▸ Data in this exercise
####

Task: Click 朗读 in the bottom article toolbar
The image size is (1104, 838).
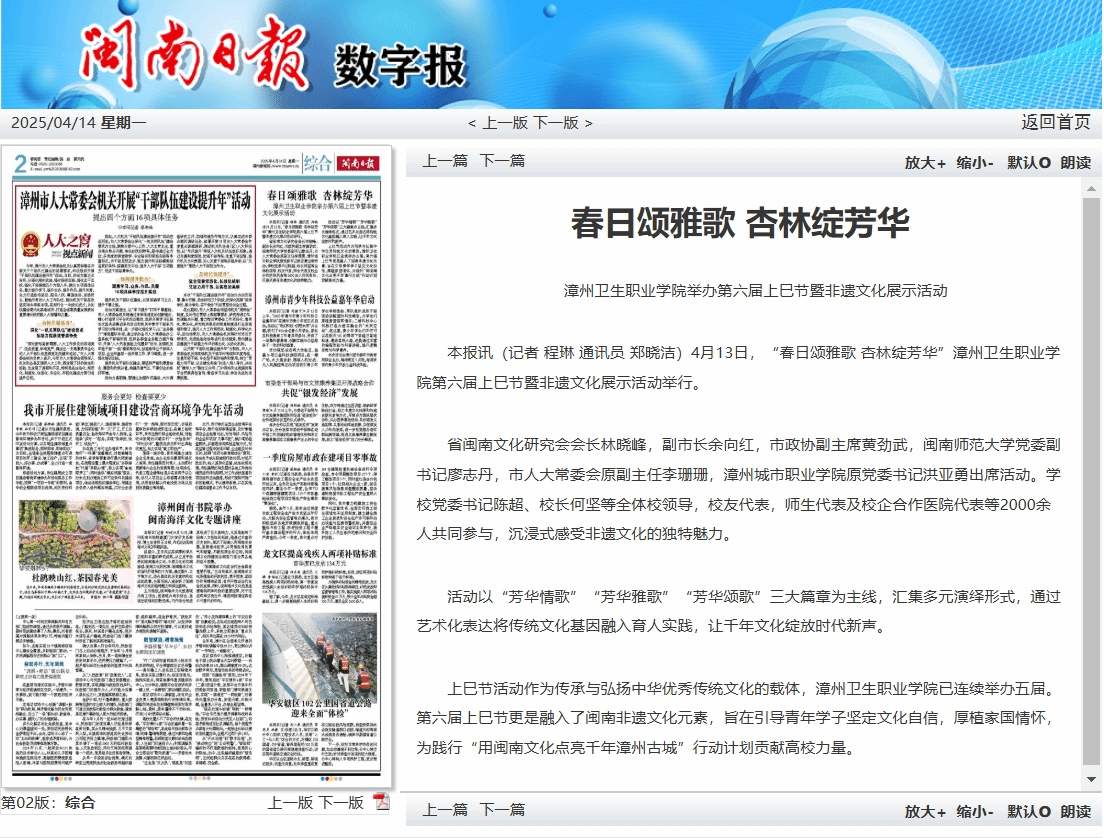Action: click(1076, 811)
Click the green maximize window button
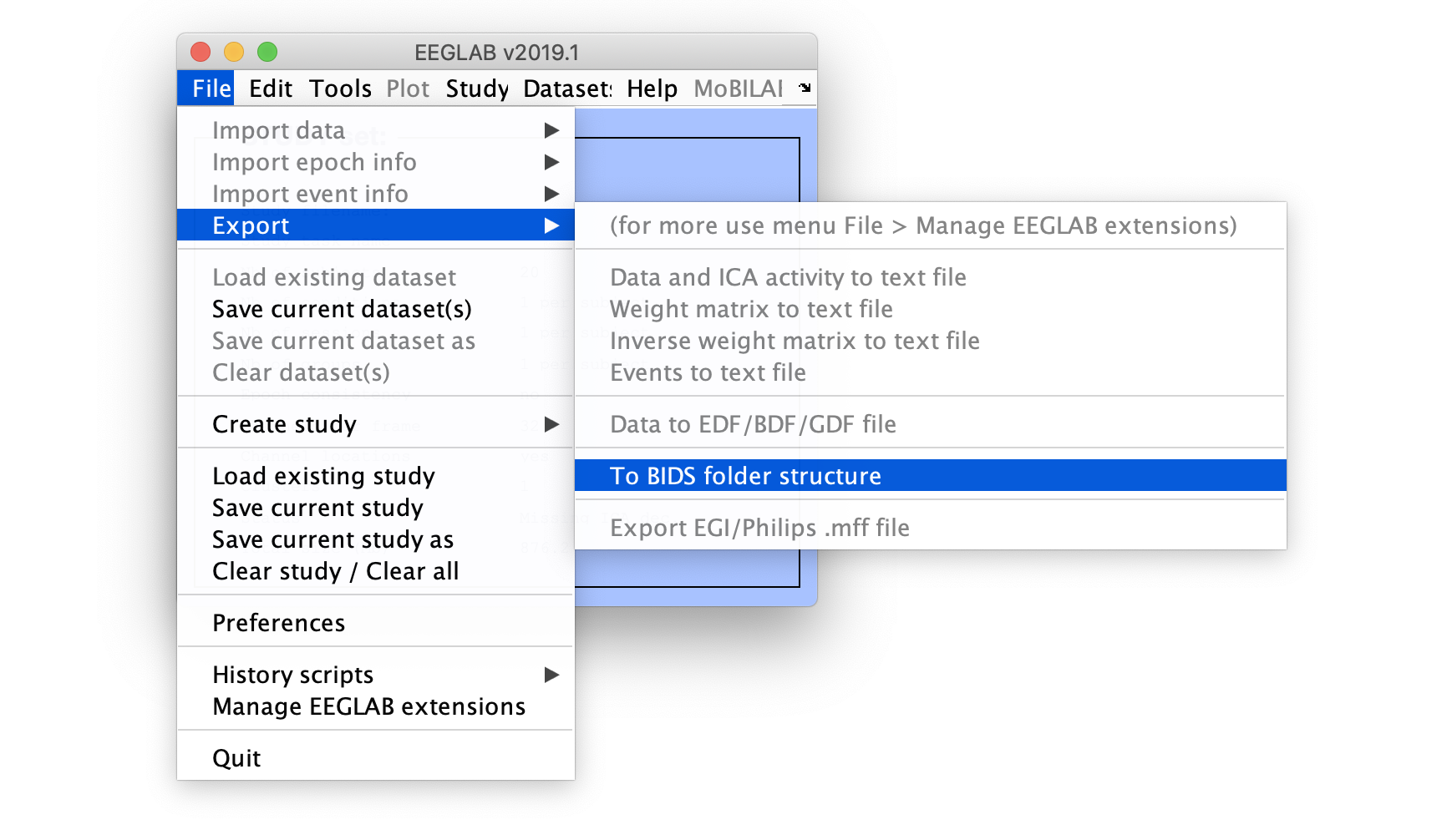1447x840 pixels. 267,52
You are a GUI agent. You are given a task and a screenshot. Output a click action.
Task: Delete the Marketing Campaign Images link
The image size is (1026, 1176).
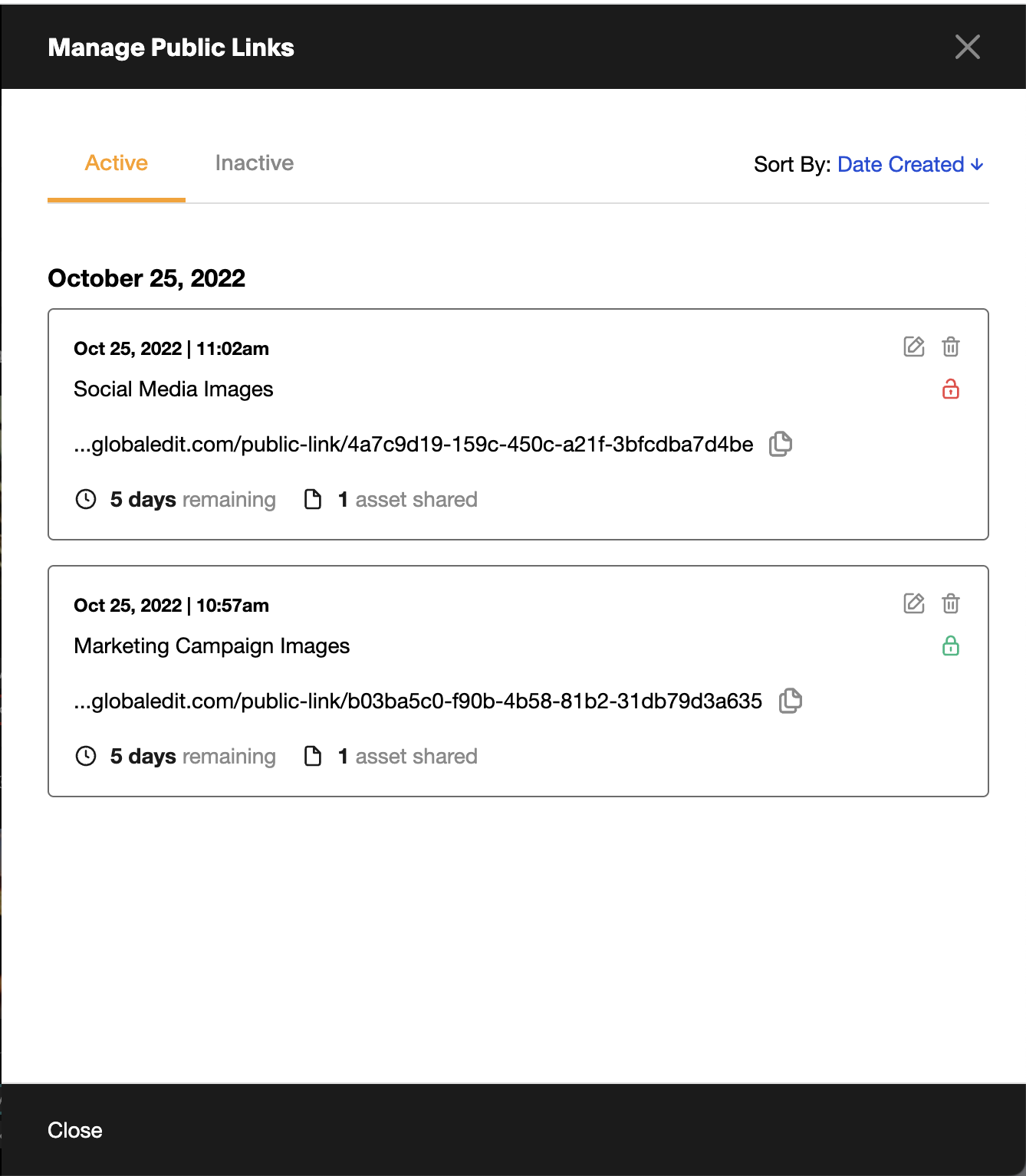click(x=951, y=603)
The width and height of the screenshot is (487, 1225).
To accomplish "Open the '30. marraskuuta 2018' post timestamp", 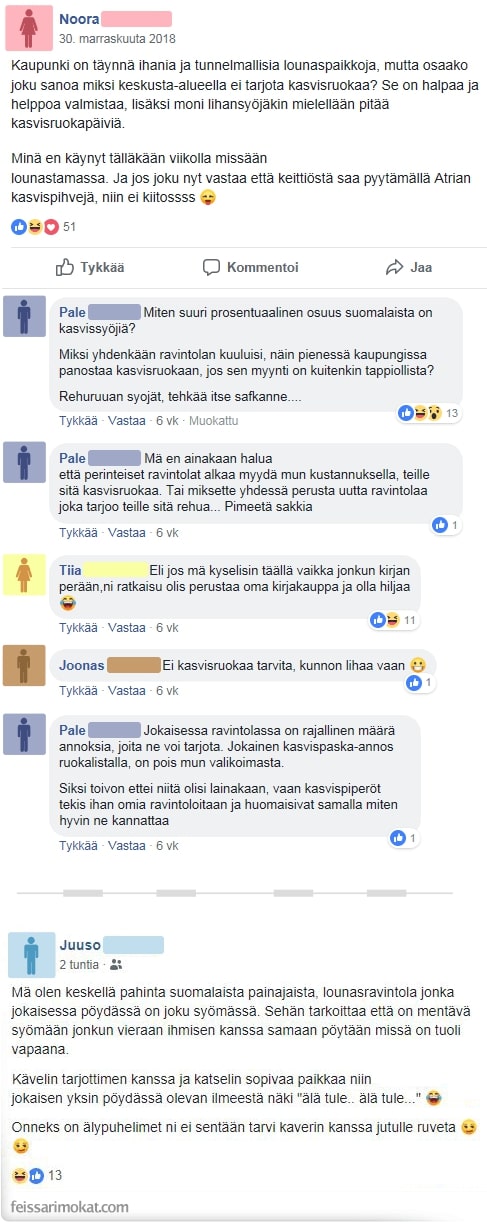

####

Leaving out all pictures, print exactly the lines above from the one containing "The image size is (1026, 1176)." through the last line of the entries.

The image size is (1026, 1176).
click(x=951, y=603)
The width and height of the screenshot is (487, 1225).
To accomplish "Open the '30. marraskuuta 2018' post timestamp", 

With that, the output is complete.